In recent years, films such as Wilson Yip Wai-shun's Ip Man (2008) and Teddy Chen Tak-sum's Bodyguards and Assassins (2009) have breathed new life into martial arts movies. But even while fans in the West get a kick out of viewing these re-tooled works, they are still nostalgic for the old-school classics of the 1970s and 1980s, says Goran Topalovic, director of New York's Old School Kung Fu Fest, a nine-film, three-day event which ends today at the Anthology Film Archives in Manhattan.
"Martial arts films have gone through a lot of changes since the 1970s, and the idea of this festival is to celebrate films from that period," says Topalovic, who is also executive director of the New York Asian Film Festival (NYAFF), which takes place every June. "For many of us, these films served as an introduction to martial arts, so we feel a lot of nostalgia for them. They had a powerful effect on kids and teenagers of that period," he says.

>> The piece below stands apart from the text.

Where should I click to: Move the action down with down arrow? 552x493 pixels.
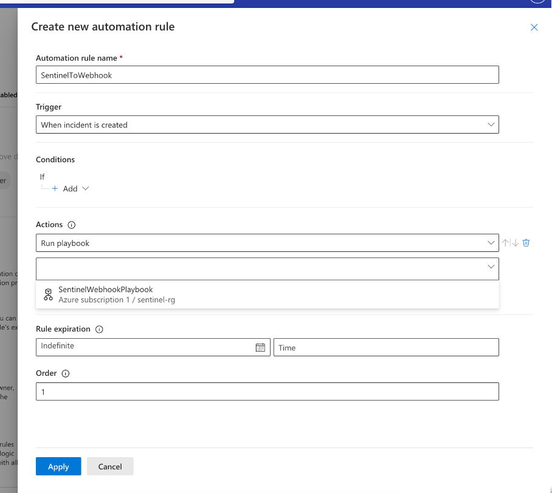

The Old School Kung Ku fest is an adjunct to the NYAFF, which has made its name by screening a broad selection of cutting-edge genre films from across Asia. The kung fu festival has no guests or events, concentrating on the movies.
This year's focus is on late maestro Lau Kar-leung, best known in the US for 1978's The 36th Chamber of Shaolin. Of the seven Hong Kong films in the programme, five were directed by Lau.
American fans' enthusiasm for kung fu films from this period is undimmed, Topalovic says. "These films are … classic works of cinema. They don't rely on special effects, and they don't use actors who do not have a martial arts background," he says.
"Fans like the fact there's not much editing in the fight sequences, and nothing is done to obscure the performances. People who come to our festival appreciate that the actors are really doing martial arts. It is a purely physical form up there on the screen, and that is very inspiring - a bit like great theatre."
Lau, who died last June aged 78, is popular with kung fu fans in the US, Topalovic says. The filmmaker and martial arts master, who could trace a line of study back to legendary sifu Wong Fei-hung, is admired as much for his philosophy as for his skills in Wong's preferred hung kuen (or hung ga) style.